La notion de culpabilité n’est pas spécifique à la psychanalyse ; elle est avant tout, inscrite dans les mythes, la religion, la littérature, la philosophie et les arts. Affect protéiforme, la culpabilité se loge aussi bien du côté de la réussite (« quelque chose me pousse à faire toujours plus »), de l’échec (« avoir mal fait ») ou du manque (« ne jamais en faire assez ») que de l’auto-accusation (« avoir fait du mal »).

La question de la culpabilité a accompagné depuis son origine la réflexion et la théorie analytique. A cet égard, la grande découverte freudienne est d’avoir su repérer une culpabilité inconsciente qui implique une parenté qui se situe en particulier avec l’angoisse, la honte ou le sentiment d’insuffisance.

La psychanalyse par ailleurs, nous a appris que le sentiment de culpabilité n’a pas besoin qu’une faute soit réellement commise, pour qu’un sujet se vive comme coupable. Freud n’hésite pas à parler de la « conscience d’une culpabilité inconsciente » qu’il décrit comme « angoisse de conscience morale ». Ce qui veut dire que le sujet ignore souvent le véritable motif de sa culpabilité. Il est conscient de l’être, coupable, sans que rien ni personne ne l’accuse. Il n’a commis aucun délit, et pourtant l’inconscient lui dit qu’il est fautif.

Mais de quelle faute inconnue le sujet se sent – il coupable ?
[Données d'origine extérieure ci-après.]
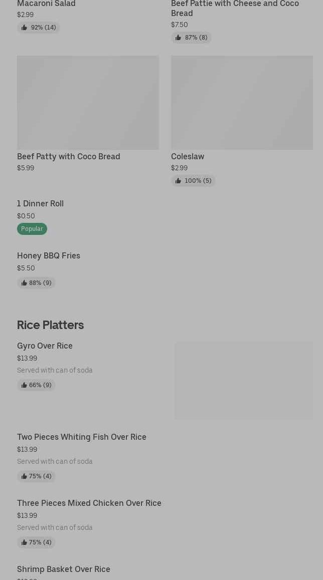Click the Popular badge on Dinner Roll

coord(32,229)
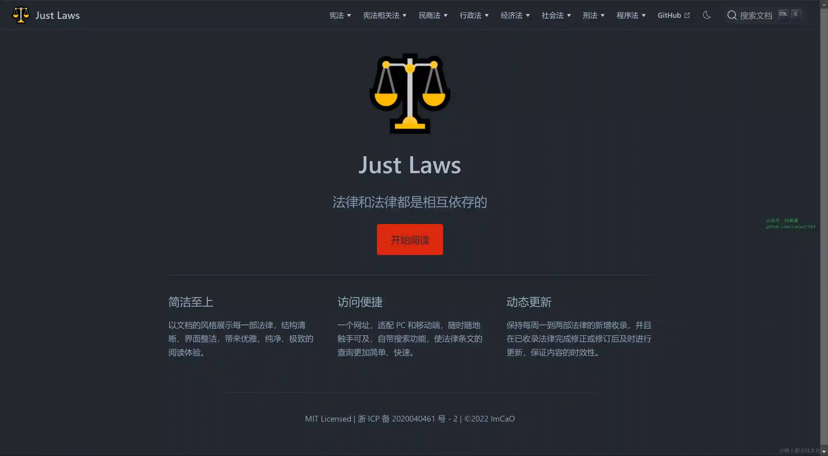
Task: Click the 程序法 dropdown arrow
Action: pyautogui.click(x=644, y=15)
Le surmoi, le « gendarme intérieur »

Par exemple, un sujet peut se sentir coupable de ne pas être conforme à une certaine image, un certain idéal ; coupable de ne jamais assez bien faire, de ne pas être à la hauteur de ce qu’il voudrait être. En somme, un sujet ne se sent jamais comme il faut, comme il faudrait qu’il soit. C’est le sentiment de culpabilité qui a conduit Freud à admettre une division du moi sous l’effet d’une instance critique qu’il qualifie de « surmoi ».
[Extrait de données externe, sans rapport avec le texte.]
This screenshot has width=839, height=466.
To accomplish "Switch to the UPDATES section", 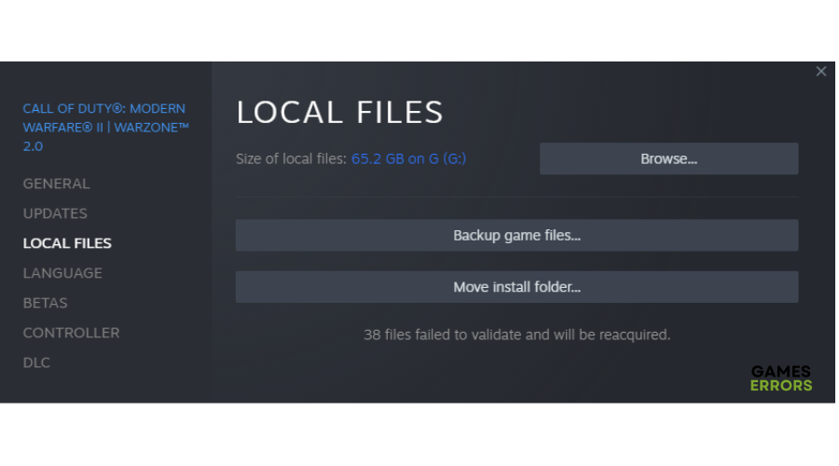I will [55, 213].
La culpabilité, précise-t-il, est « angoisse devant le surmoi »[1]. Le surmoi est cette instance de notre personnalité psychique qui se constitue progressivement par intériorisation des exigences et des interdits parentaux qui rythment l’évolution infantile en alternant les preuves d’amour et les punitions, génératrices d’angoisse. La notion de bien et de mal se forme pour une part par identification aux injonctions parentales. Par la suite, cette instance, siège de l’auto- observation, est intériorisée par le sujet, correspondant à ce que nous appelons la « conscience morale ». Son rôle est de juger, condamner, inhiber, surveiller, punir et commander le moi. Elle est en quelque sorte « l’instance judiciaire de notre psychisme ».
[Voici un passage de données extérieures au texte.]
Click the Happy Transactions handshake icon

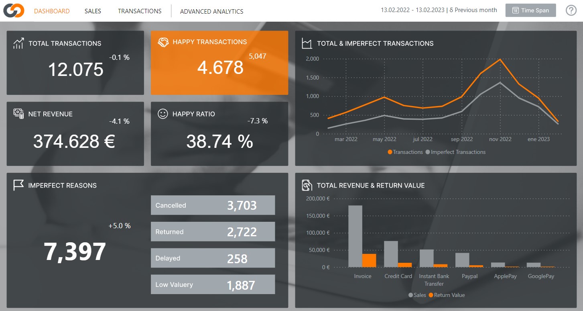tap(163, 43)
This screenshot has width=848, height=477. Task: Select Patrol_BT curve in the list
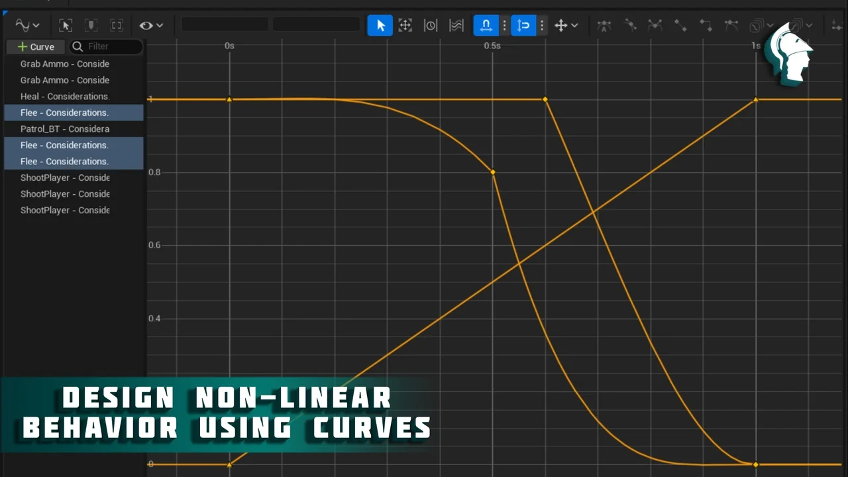pos(65,129)
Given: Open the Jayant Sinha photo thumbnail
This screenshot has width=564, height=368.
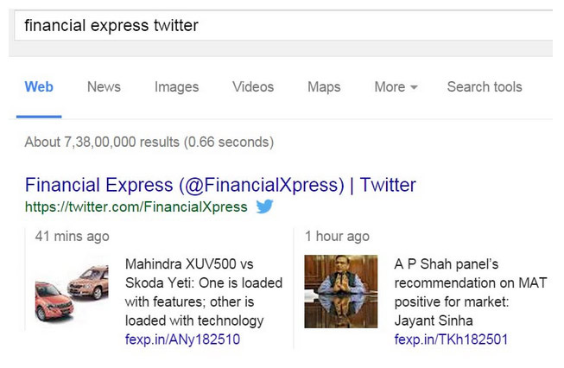Looking at the screenshot, I should pyautogui.click(x=340, y=291).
Le surmoi exige sans cesse plus de nous et nous impose de tendre vers un idéal qui s’avère être inatteignable. C’est comme si le sujet ressentait une tension, une coupure interne entre ce qu’il fait et ce qu’il devrait faire. Il y a d’une part, comme un impératif à développer ses capacités jusqu’à la perfection, et de l’autre un impératif qui exige de se dévouer à l’Autre, au détriment de soi. Cependant, Freud reconnaît qu’il n’y a pas de lien direct entre la sévérité du surmoi, élaboré par un enfant, et celle des traitements réellement subis dans son enfance. Parfois, une éducation laxiste peut entraîner, chez un sujet, le surmoi le plus féroce. C’est comme si l’enfant, n’ayant pas rencontré de « non », devait s’en créer un d’autant plus tyrannique.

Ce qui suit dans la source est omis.